2

How can I find words with three or more vowels of the same kind with a regular expression using back referencing?

I'm searching in text with a 3-column tab format "Word+PoS+Lemma".

This is what I have so far:

ggrep -P -i --colour=always '^\w*([aeioueöäüèéà])\w*?\1\w*?\1\w*?\t' filename

However, this gives me words with three vowels but not of the same kind. I'm confused, because I thought the back referencing would refer to the same vowel it found in the brackets? I solved this problem by changing the .*? to \w*.

Thanks for the help!

sgelena
  • 23
  • 5

3 Answers3

2

Your regex looks too complicated, not sure what you're trying to accomplish with the .*? but the usage looks suspect. I'd use something like:

([aeioueöäüèéà])\1\1

i.e. match a vowel as a capture group, then say you need two more.
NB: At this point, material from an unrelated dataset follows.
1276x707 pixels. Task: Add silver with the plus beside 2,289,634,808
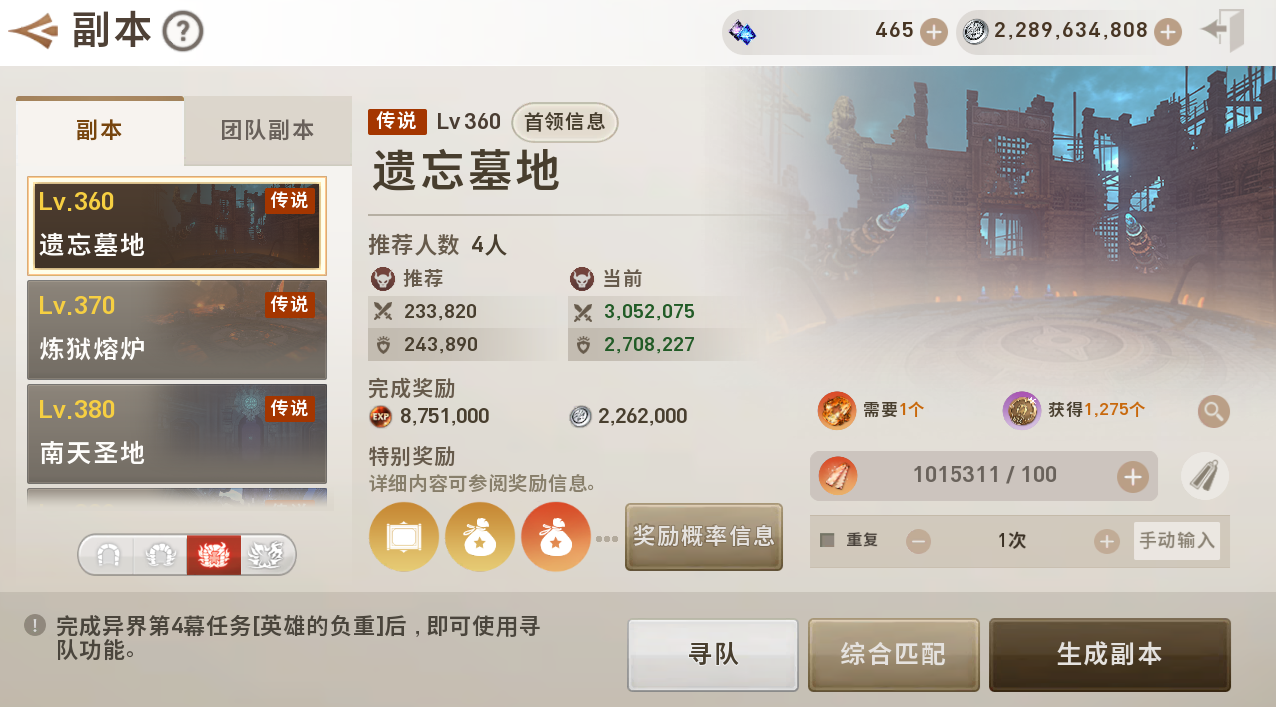click(x=1168, y=32)
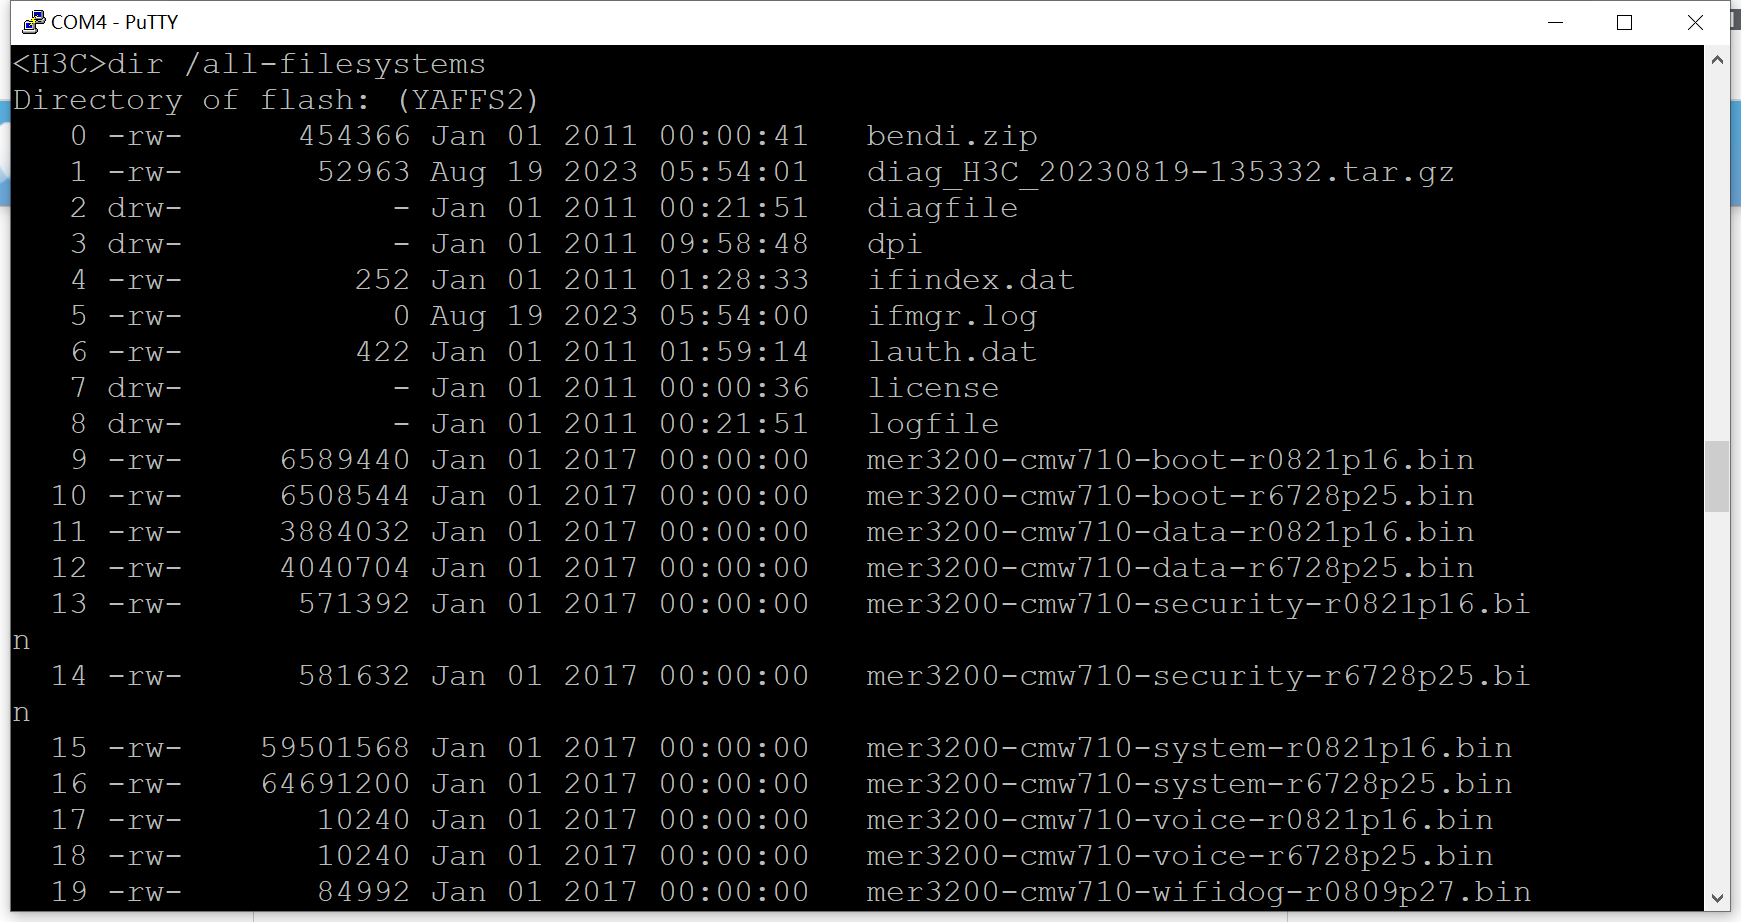This screenshot has width=1741, height=922.
Task: Open PuTTY system menu icon in title bar
Action: [x=33, y=22]
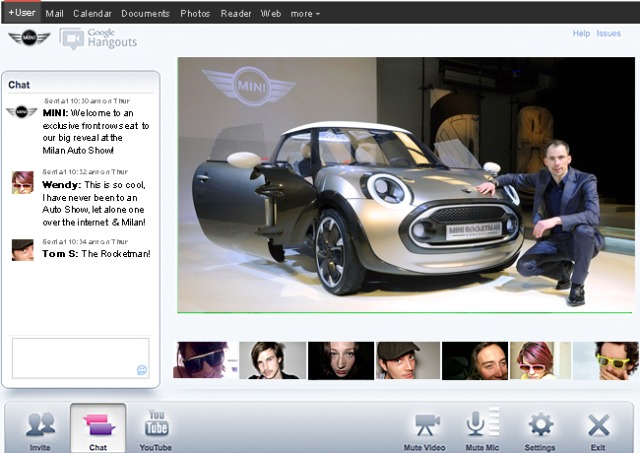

Didn't realise you wanted to allow other letters between vowels, just allow zero or more "word" letters between backreferences:

([aeioueöäüèéà])(\w*\1){2}
Sam Mason
  • 15,216
  • 1
  • 41
  • 60
  • demo: https://regexr.com/6vgfr – Sam Mason Oct 05 '22 at 21:23
  • Hi but doesn't that match three vowels in a row? I'm looking for words like 'beseelen' too, which e.g. has three e's. I just changed the `.*?` to `\w*?`. – sgelena Oct 05 '22 at 21:24
  • why do you keep putting `*?`, I'd suggest looking at a regex reference page. you're saying optionally match zero or more, but allowing zero implies it's optional! – Sam Mason Oct 05 '22 at 22:13
1

I suggest with GNU grep:

grep -E --colour=always -i '\b\w*([aeioueöäüèéà])(\w*\1){2,}\w*'

See: The Stack Overflow Regular Expressions FAQ

Cyrus
  • 84,225
  • 14
  • 89
  • 153
-1

Using grep

$ grep -E '(([aeioueöäüèéà])[^\2]*){3,}' input_file
HatLess
  • 10,622
  • 5
  • 14
  • 32